Y como la obra se ha vendido bien, su editor quiere imprimir otros mil ejemplares, a lo cual me he opuesto.
La razón fundamental de esta oposición es que el libro impreso está perdiendo paulatinamente vigencia, frente al auge incontenible de la versión digital.
Esto se pone de manifiesto en la desaparición de numerosas librerías en el país, y las que sobreviven se debe a la obstinación altruista y sacrificada de sus propietarios, entre los cuales hay que citar a la abnegada Virtudes Uribe.
Recientemente visité a Orlando en Letra Gráfica, y el ameno diálogo que sosteníamos fue interrumpido por la llegada de una hermosa dama, con aspecto de que el almanaque le había disparado algo más de medio siglo.
-¡Que bueno que está usted aquí, porque vine a comprar lo de sus chiviricas, y quiero que me lo autografíe!- dijo, masajeándome suavemente los hombros.
Gratamente sorprendido, le pedí a mi editor que le obsequiara el libro, lo que hizo con gusto, quizás por la combinación de su reconocido desinterés material, y el atractivo de aquella fémina pasado meridiano.
-Tengo varias obras suyas, y lamento que una de ellas, la titulada Brincando por la vida, me gustó muchísimo; tanto fue así, que se la presté a varios parientes y amigos, y uno de ellos no me la devolvió. Me gustaría que la reeditara, porque gocé muchísimo con los cuentos del perrito carpetoso, y del barbero que casi lo noqueó con la ruda pelada que le aplicó a su mamerria calva.

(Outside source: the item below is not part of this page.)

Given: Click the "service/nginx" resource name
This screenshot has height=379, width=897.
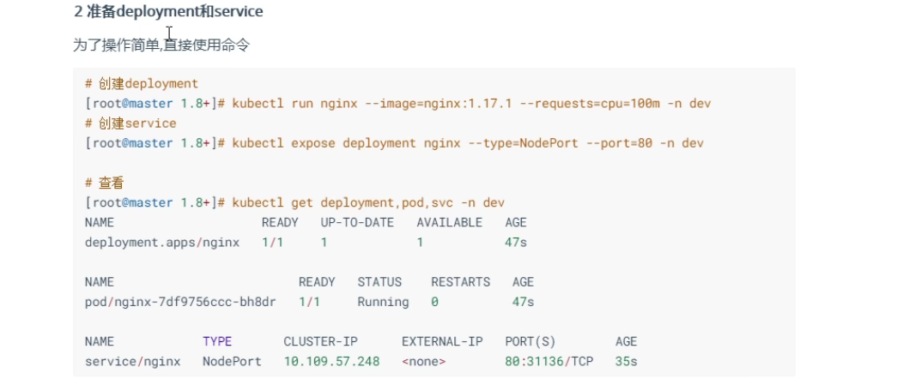Looking at the screenshot, I should [x=133, y=361].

Sus palabras llegaron a mis oídos mientras le dedicaba el ejemplar de mi libro, y confieso que no me agradó que usara el término “mamerria” al referirse a mi depilada chola.
Cuando se marchó mi lectora, Orlando dijo que había decidido publicar una nueva edición de la obra que ella había citado, porque recordó que la Biblioteca del Congreso de Estados Unidos la reprodujo en Braille y en casetes.
De nada valieron mis argumentos en contra. El hombre repitió varias veces que lo iba a hacer, con la tozudez propia de su vocación semidictatorial, y accedí a su petición.
Pero casi desisto, porque al telefonear a la propietaria de la librería La Trinitaria, y preguntarle si las ventas continuaban flojas, su respuesta me derrumbó el ánimo.
-Flojas no, Mario Emilio, sino inexistentes.